Meridian Ventures was born out of a shared experience: deferred MBAs. Now, founders Devon Gethers and Karlton Haney have raised a $35 million fund to support pre-seed and seed-stage companies founded by people like them.
Gethers, 29, told TechCrunch that the idea for a company came after he met Haney at his Harvard MBA. deferred entry program in 2020.
Gethers grew up in poverty in Washington State, studied behavioral science and economics at the University of Utah, then moved into private equity before starting his own firm (which he later left). Haney, meanwhile, grew up on a farm in Arkansas, raising chickens, birds and “whatever he threw,” Gethers said of his business partner.
Haney, 28, went on to study industrial engineering at the University of Arkansas and worked as an investor at the family firm, The Stephens Group. The two met in 2023 with the idea of starting a company that would support people who had also deferred their MBAs.

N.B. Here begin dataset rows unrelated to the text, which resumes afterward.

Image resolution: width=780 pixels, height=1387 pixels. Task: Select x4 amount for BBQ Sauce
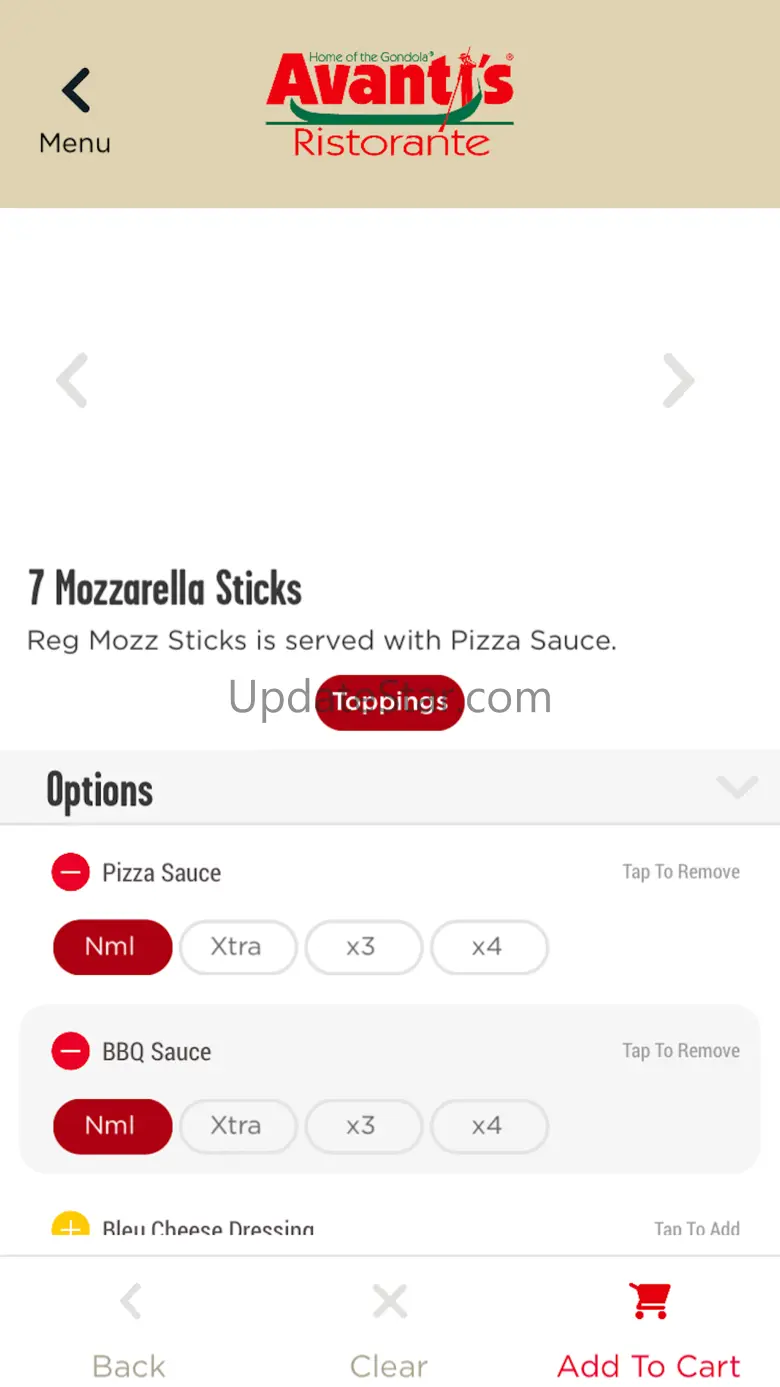(x=487, y=1125)
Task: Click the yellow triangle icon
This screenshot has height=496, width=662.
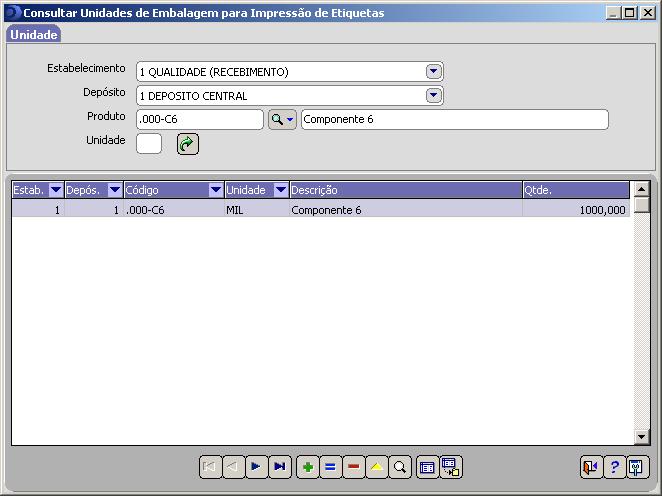Action: [x=377, y=467]
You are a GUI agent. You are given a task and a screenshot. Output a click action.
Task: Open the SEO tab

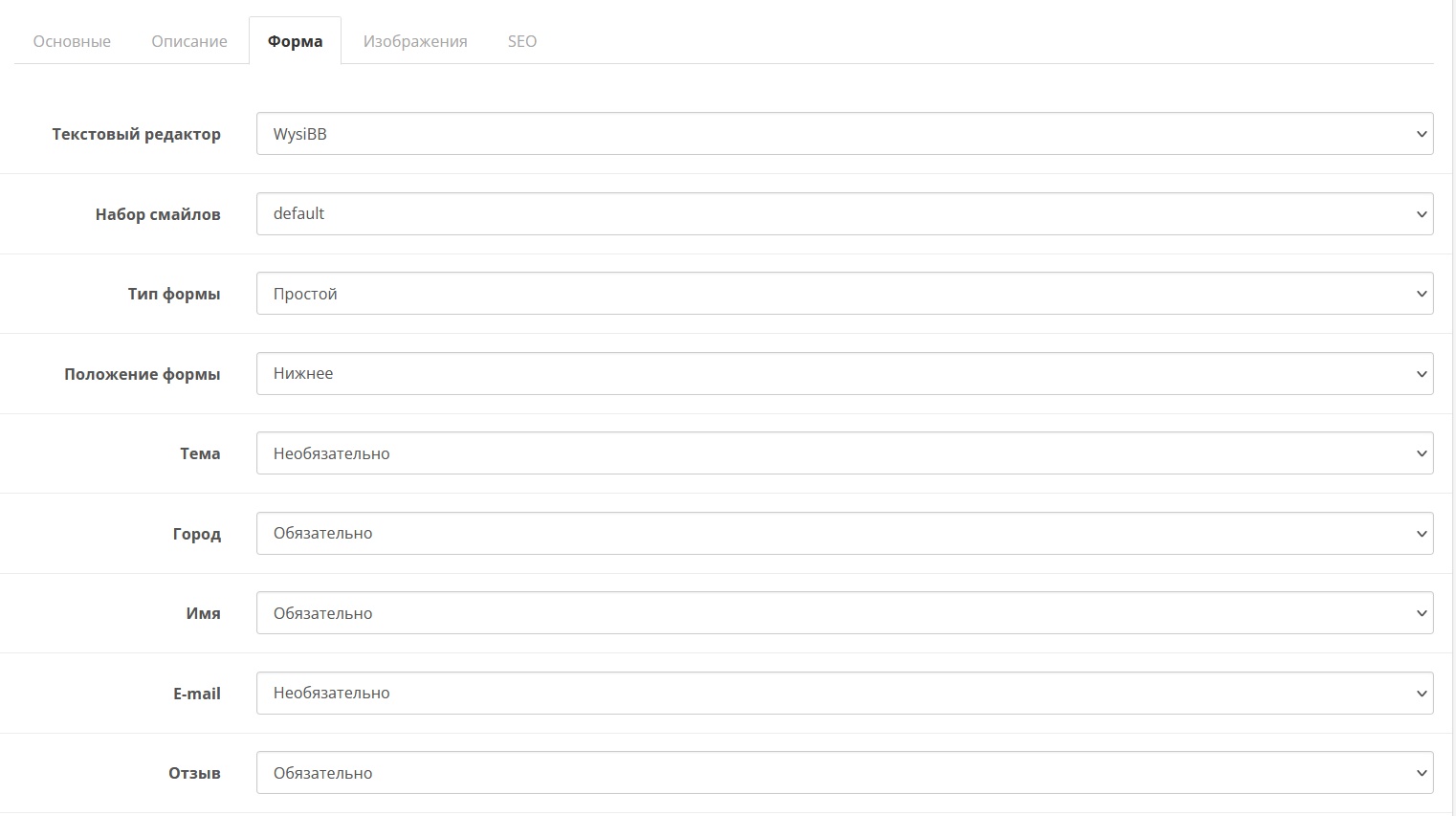pos(522,41)
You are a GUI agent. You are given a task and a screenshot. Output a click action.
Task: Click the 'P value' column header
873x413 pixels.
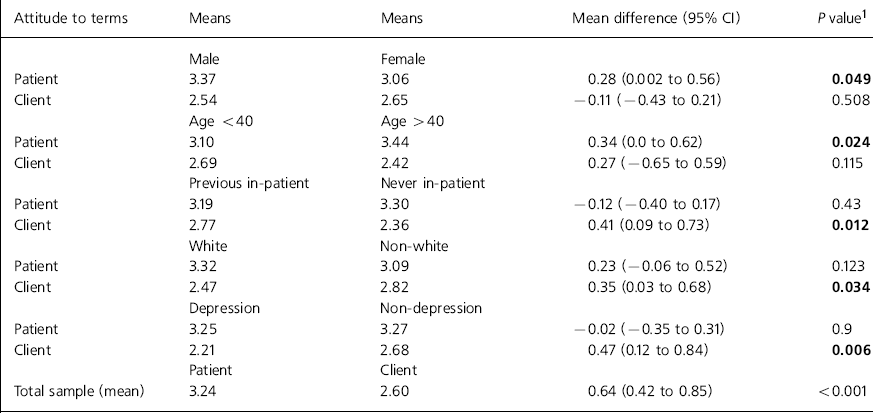tap(840, 18)
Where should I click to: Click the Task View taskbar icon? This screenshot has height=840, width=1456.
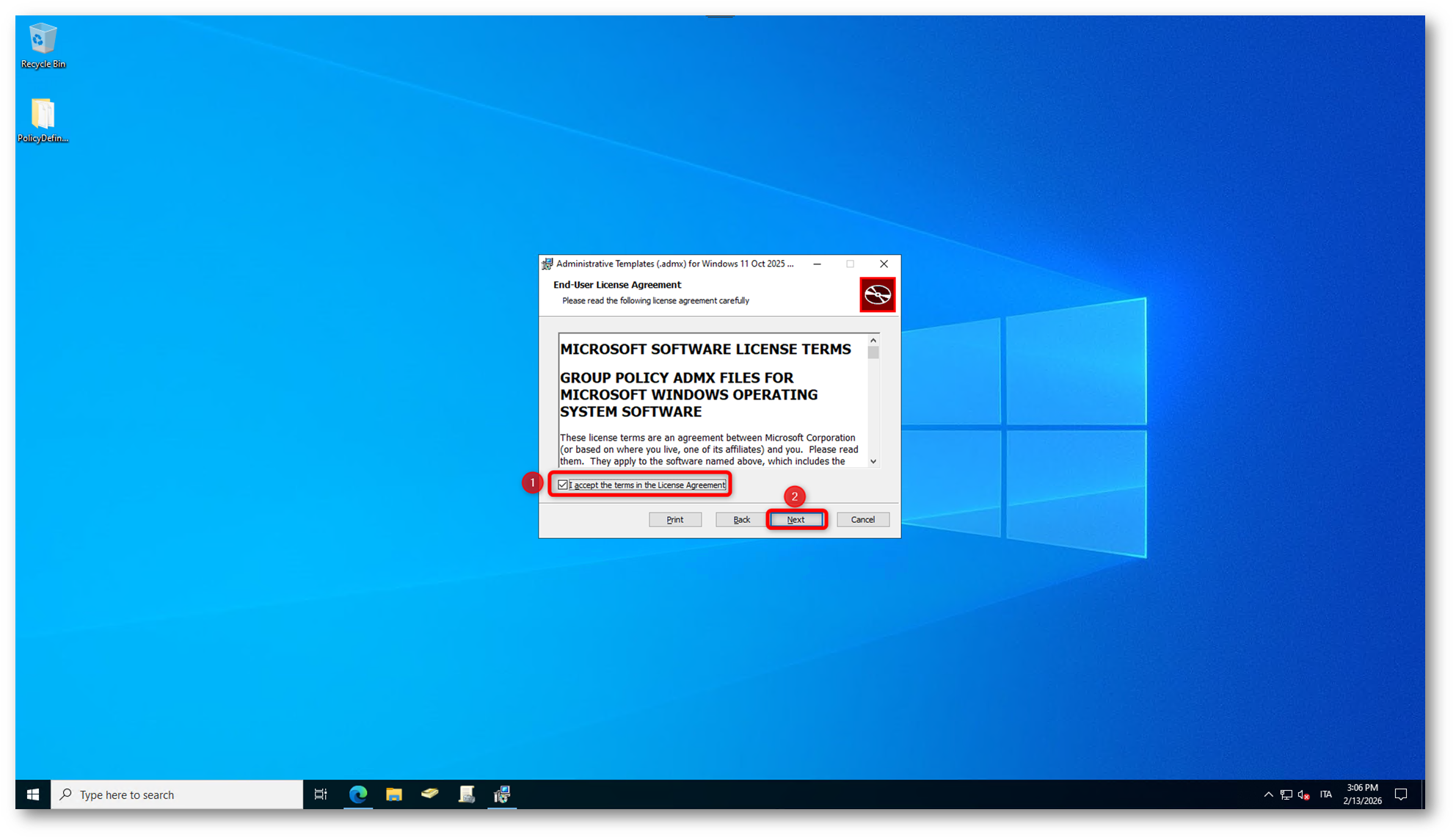[x=321, y=794]
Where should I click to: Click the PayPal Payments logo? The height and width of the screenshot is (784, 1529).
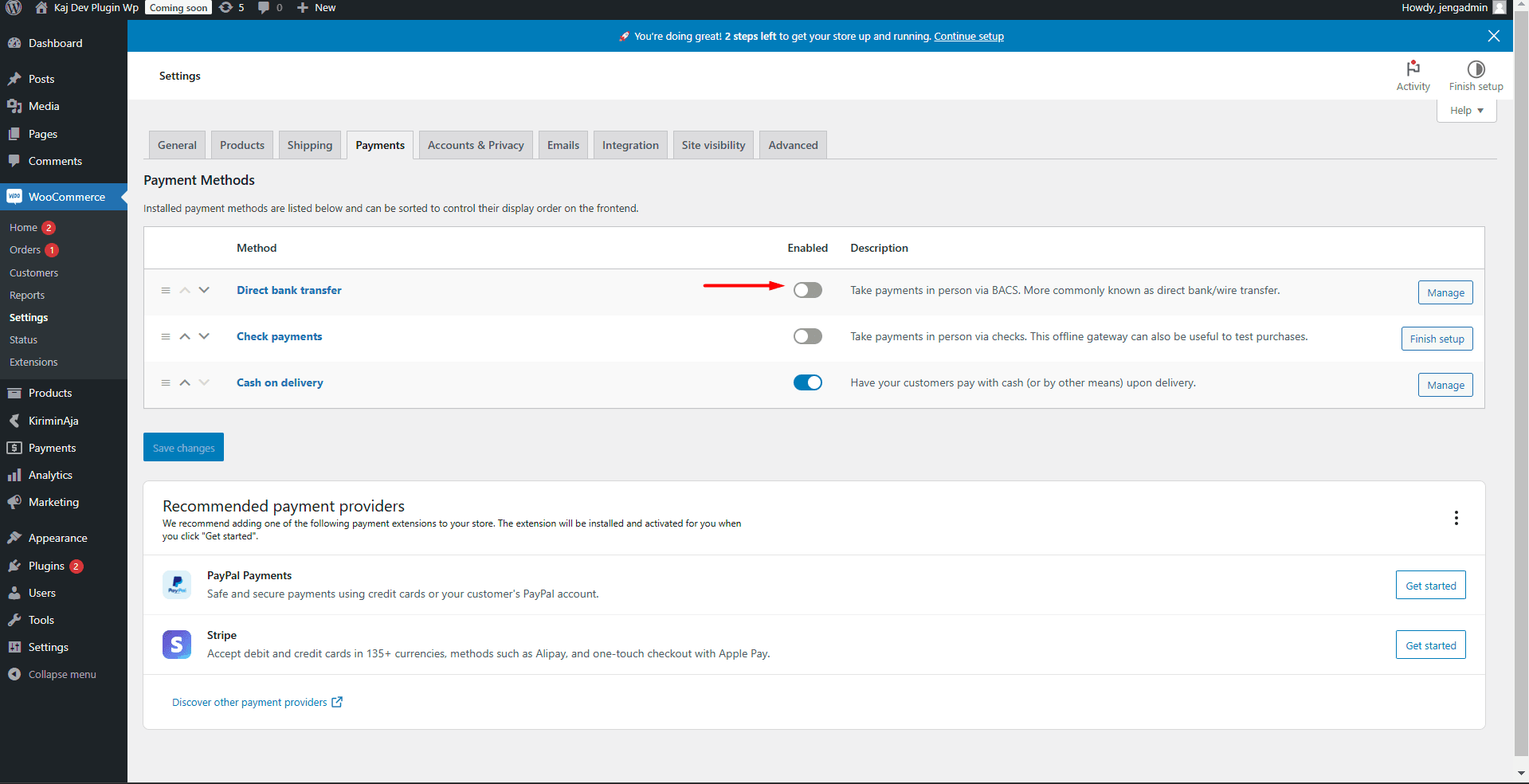(x=176, y=584)
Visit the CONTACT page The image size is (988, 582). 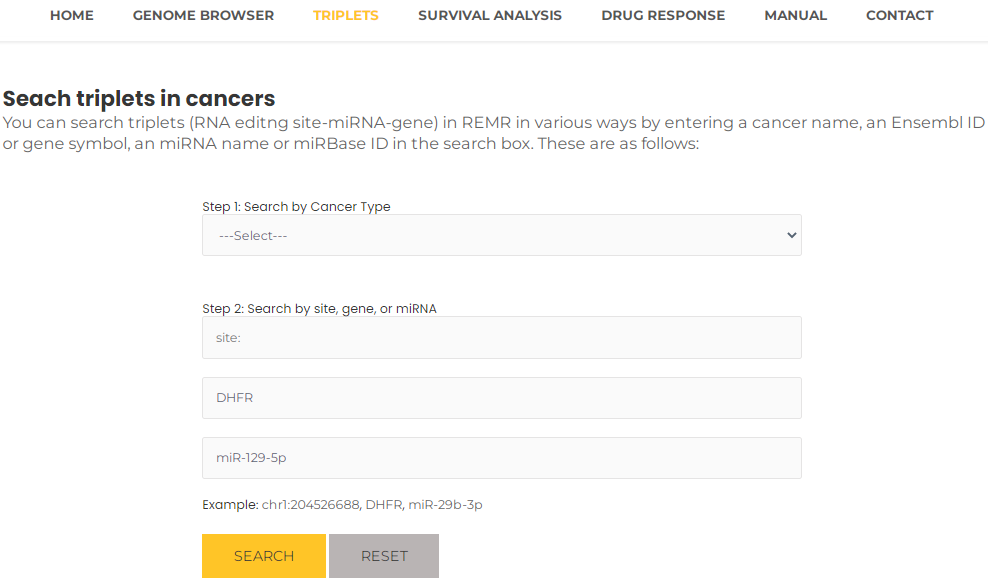coord(899,15)
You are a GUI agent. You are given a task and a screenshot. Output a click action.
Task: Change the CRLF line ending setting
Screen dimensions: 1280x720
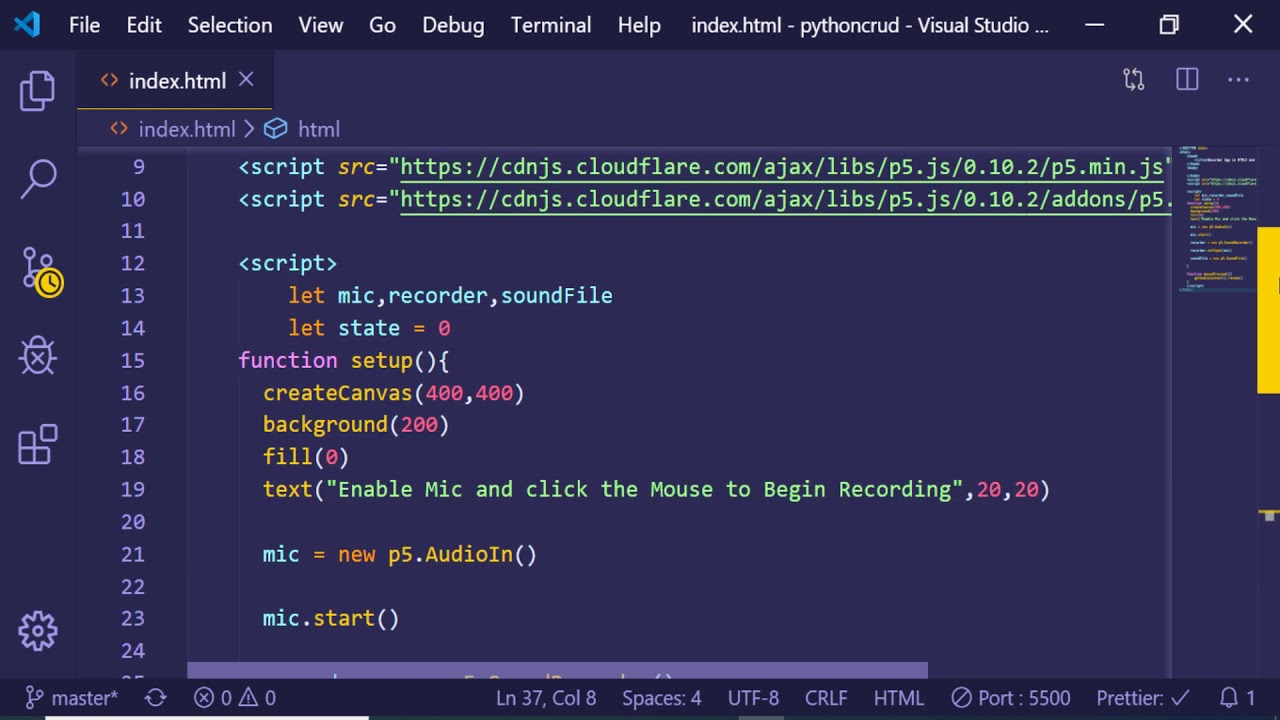click(x=826, y=698)
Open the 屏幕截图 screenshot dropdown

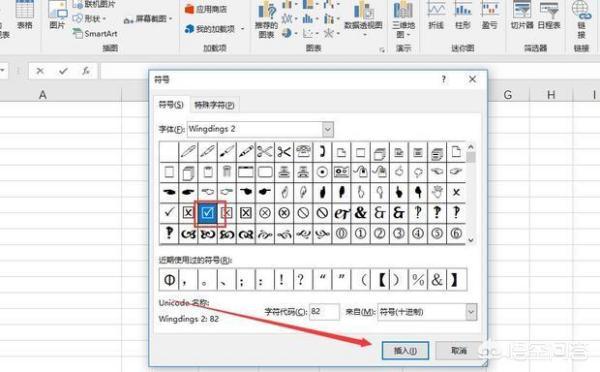[148, 19]
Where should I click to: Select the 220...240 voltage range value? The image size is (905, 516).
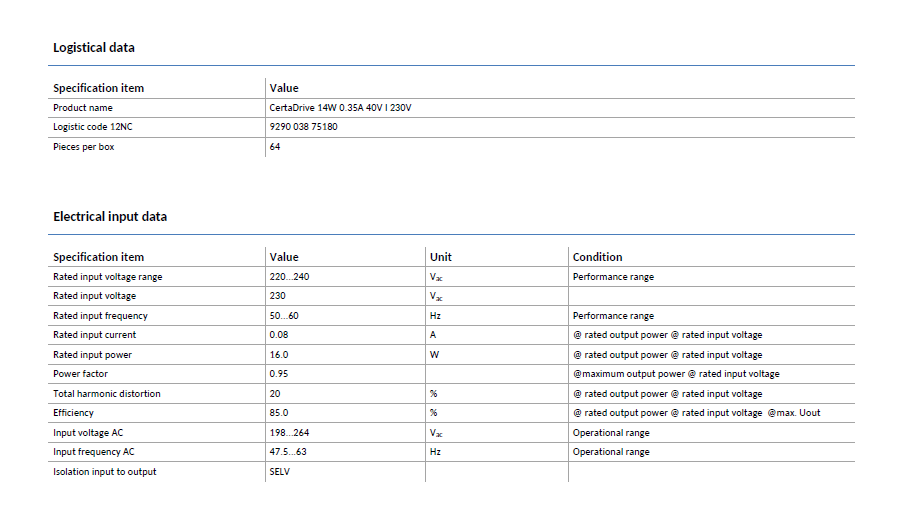289,277
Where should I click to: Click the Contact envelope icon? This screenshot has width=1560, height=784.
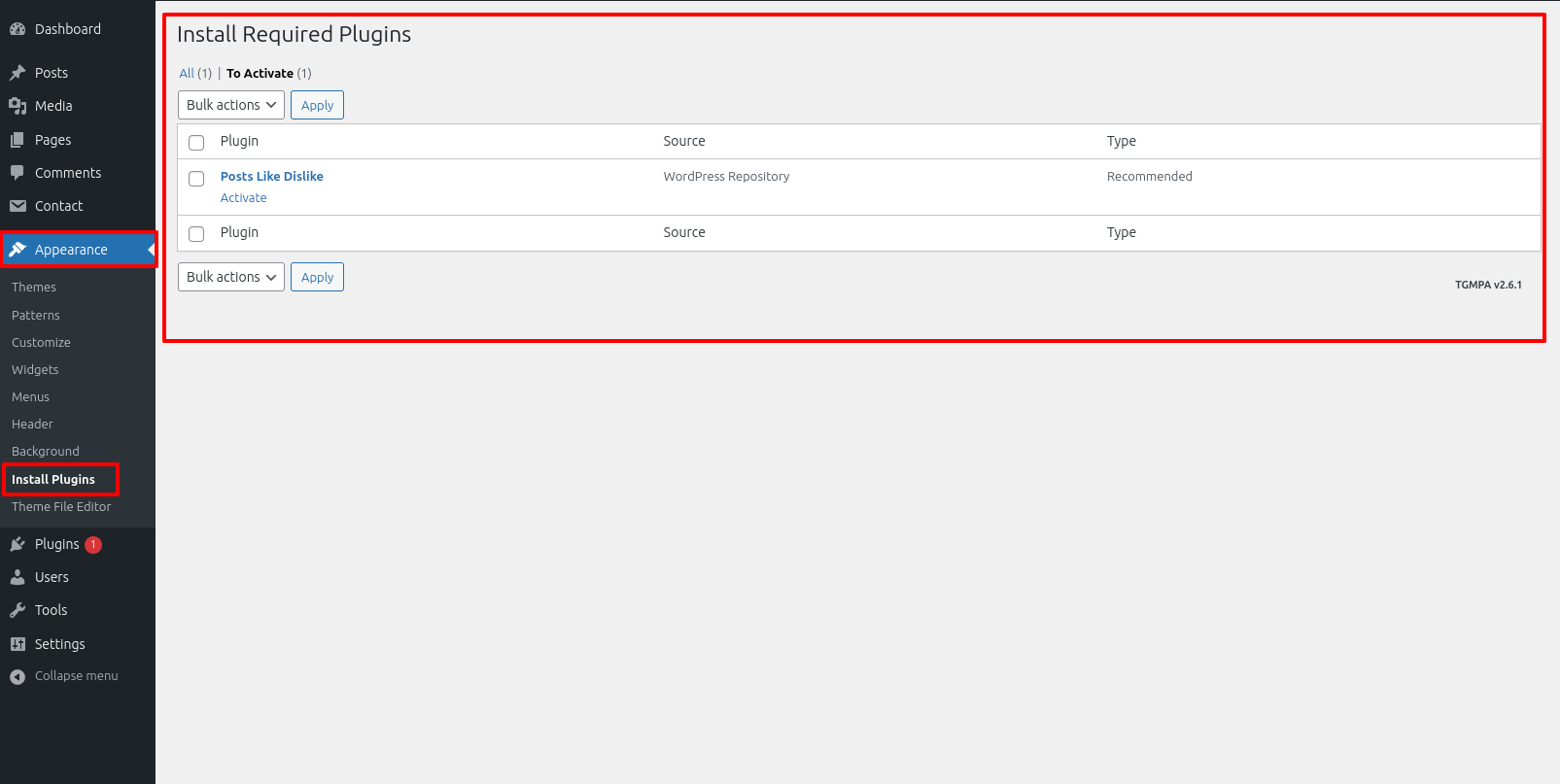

“Our thesis goes against the rhetoric you hear in Silicon Valley that MBAs don’t make good founders,” Gethers said, referring to the belief that an MBA prepares students for corporate culture rather than the flexible, freewheeling world of Silicon Valley.
To prove their thesis, Gethers and Haney went out and cold-called prospective limited partners and knocked on doors until they raised $2.5 million in proof-of-concept funding to back 45 companies.
The two attended Harvard Business School in the summer of 2023, and about a year later, they decided to try to raise their first institutional fund. The funding environment was tough, but the pair ended up raising an oversubscribed $35 million in capital from LPs, including publicly traded banks, family offices and Fortune 500 executives, Gethers said. They graduated from Harvard Business School in 2025.
This new fund will support founders building business technology in the United States. Meridian is agnostic, Gethers said, noting that the firm has already invested in companies in fintech, logistics, healthcare and, of course, artificial intelligence. The average check size will be $500,000 for pre-seed and $750,000 for seed, and the fund hopes to grow over the next three years.
“We’ve seen a widening gap between ambitious founders building cutting-edge technologies and the capital needed to help drive those ambitions,” said Gethers. With this $35 million fund, we aim to fill that gap.”